Do you expect that the rate of commercial banks on deposits will also decrease?

The decrease in interest rates will definitely affect the deposits. The clear trend is observed in the maximum rate on deposits in the top 10. In April, it was 7,5%, and by the third decade of August, it fell to 6,8%. That is, we see clearly “bearish” dynamics of rates, and the downward trend is quite stable.

Will the mortgage market grow due to their cheapening, in your opinion?

In theory, the demand for a mortgage should be the higher the cheaper its cost. But in practice, this does not happen. In July 2019, Russia issued mortgage loans for 222 billion rubles, while the year before, in July 2018 — 246 billion. That is, we are observing a decrease in issuance. I think this is mainly due to that the real disposable income of the population is declining: people still do not have money for housing.

Nevertheless, despite the fall in issuance, total loan debt is growing: as of August 1, it was 7 trillion, while a year ago it was 5,8 trillion.
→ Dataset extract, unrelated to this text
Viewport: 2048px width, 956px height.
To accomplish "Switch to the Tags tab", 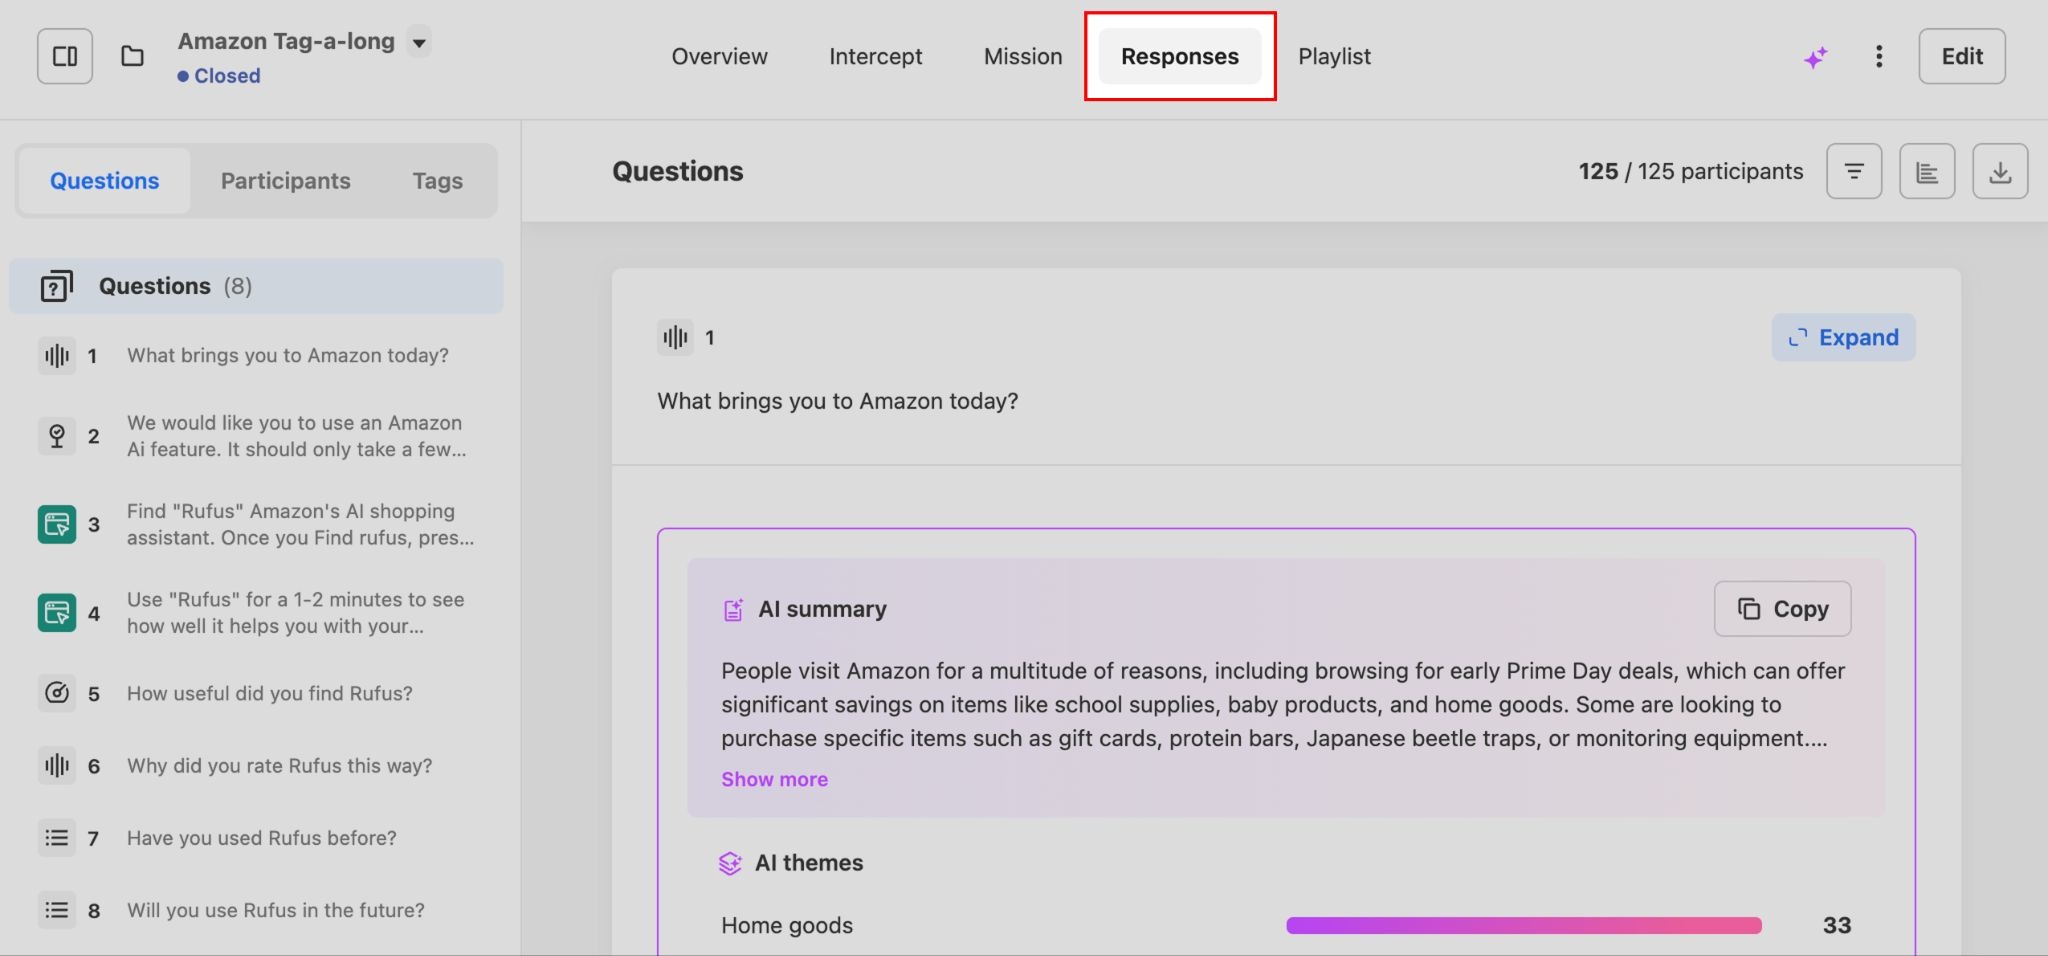I will (437, 181).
Annual growth exceeds 20%. At the same time, the loan delinquency is less than 1%: a total of 64,6 billion rubles with a total portfolio of 7 trillion.
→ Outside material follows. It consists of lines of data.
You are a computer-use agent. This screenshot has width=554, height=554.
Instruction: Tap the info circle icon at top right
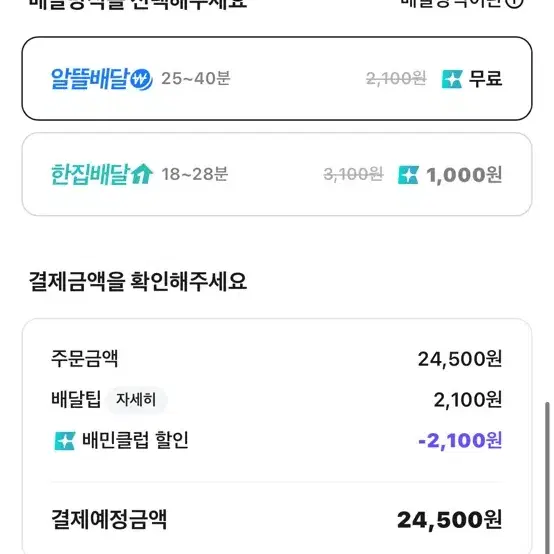[513, 3]
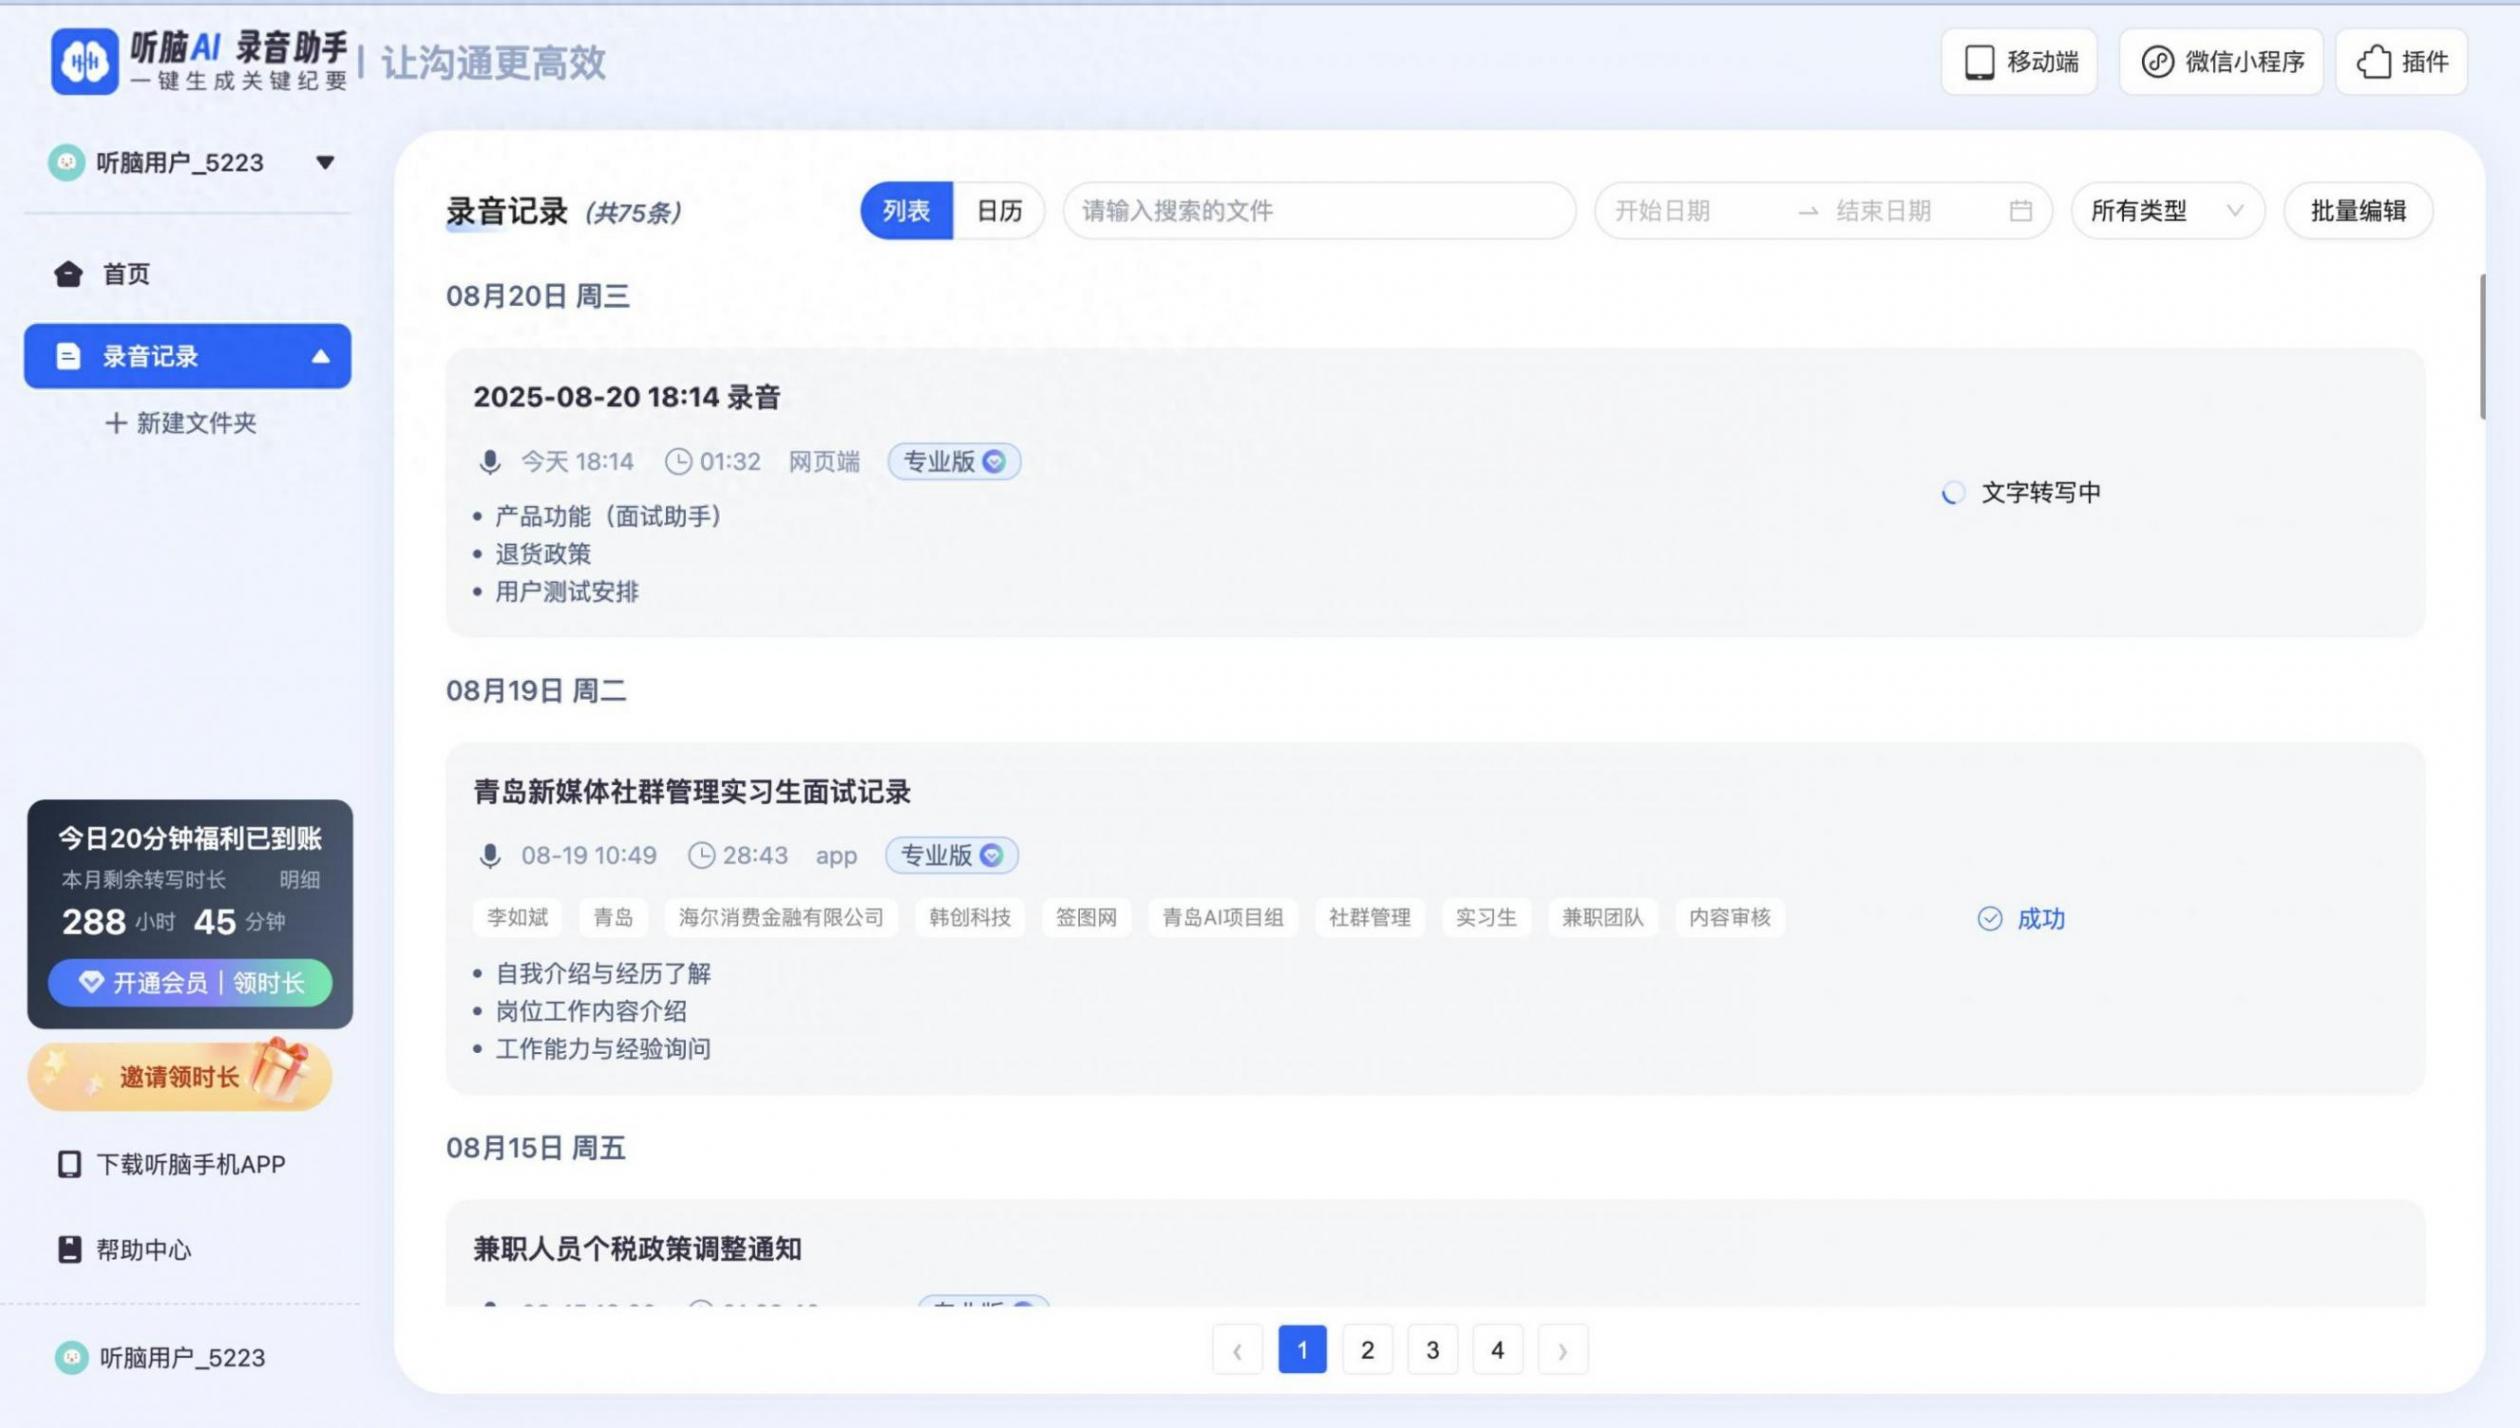This screenshot has width=2520, height=1428.
Task: Click the plus icon for 新建文件夹
Action: click(116, 423)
What other consequences of the key rate reduction of the regulator can we feel?

Despite the fact that the Central Bank systematically reduces the key rate, the economy is still reacting poorly. The easing of the monetary policy is not yet able to create the momentum that would spur economic growth.

At the same time, the reduction of the key rate may lead to a resumption of inflation: now it is being at the level of 4,3%, and this is quite acceptable for our economy. But in the conditions of sanctions, the flywheel of the economy is not spinning, and therefore the money supply, which is thrown into the market due to the easing of the monetary policy, can provoke growth in inflation.